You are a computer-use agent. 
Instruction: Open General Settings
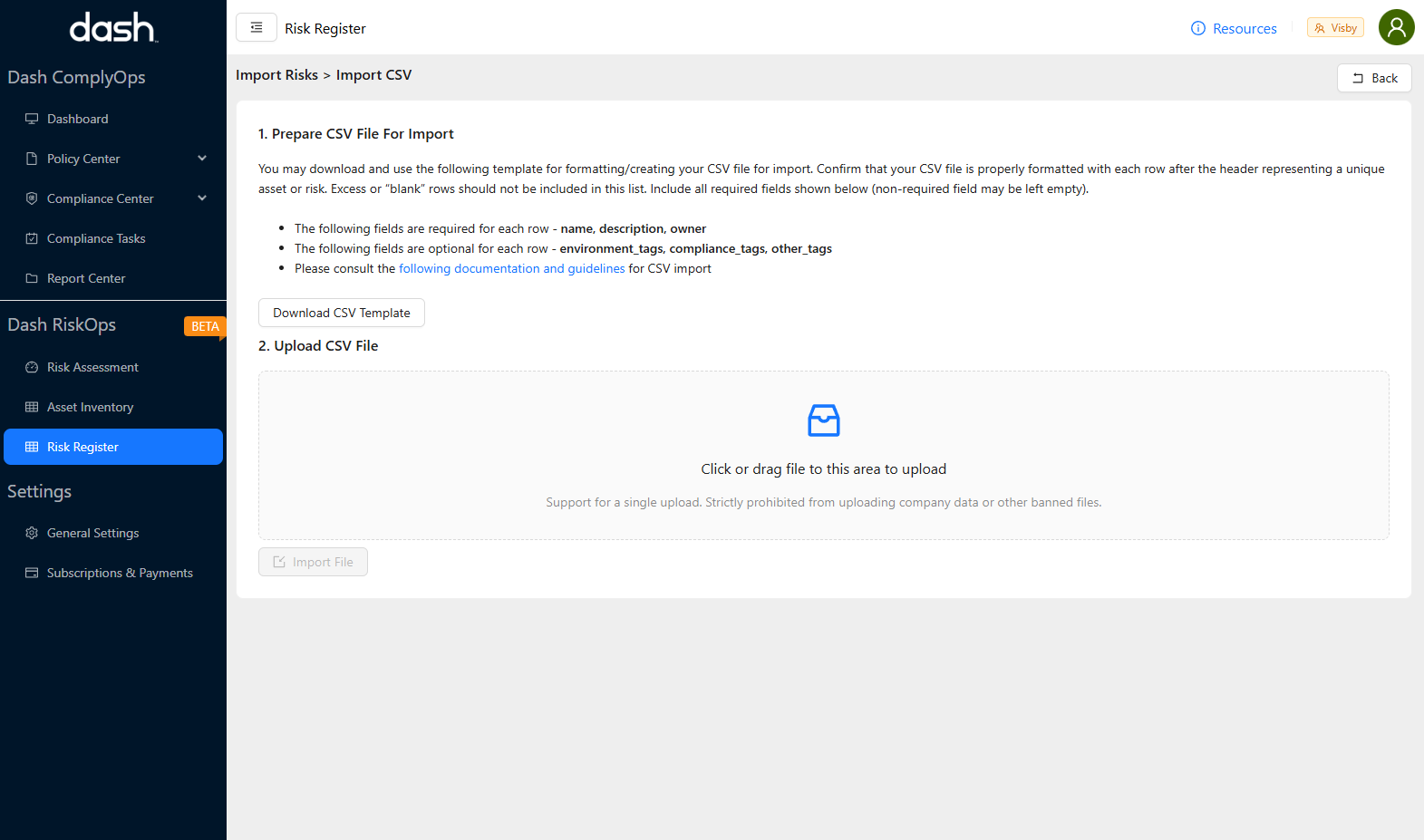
==
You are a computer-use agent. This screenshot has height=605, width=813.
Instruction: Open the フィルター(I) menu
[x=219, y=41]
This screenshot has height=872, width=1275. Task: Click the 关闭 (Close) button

§ Work request: Check each line of the listing above. Copy it if it holds the string "width".

§ Result for this exercise:
You are a computer-use agent. This screenshot has height=605, width=813.
This screenshot has height=872, width=1275. Task: Click the 关闭 (Close) button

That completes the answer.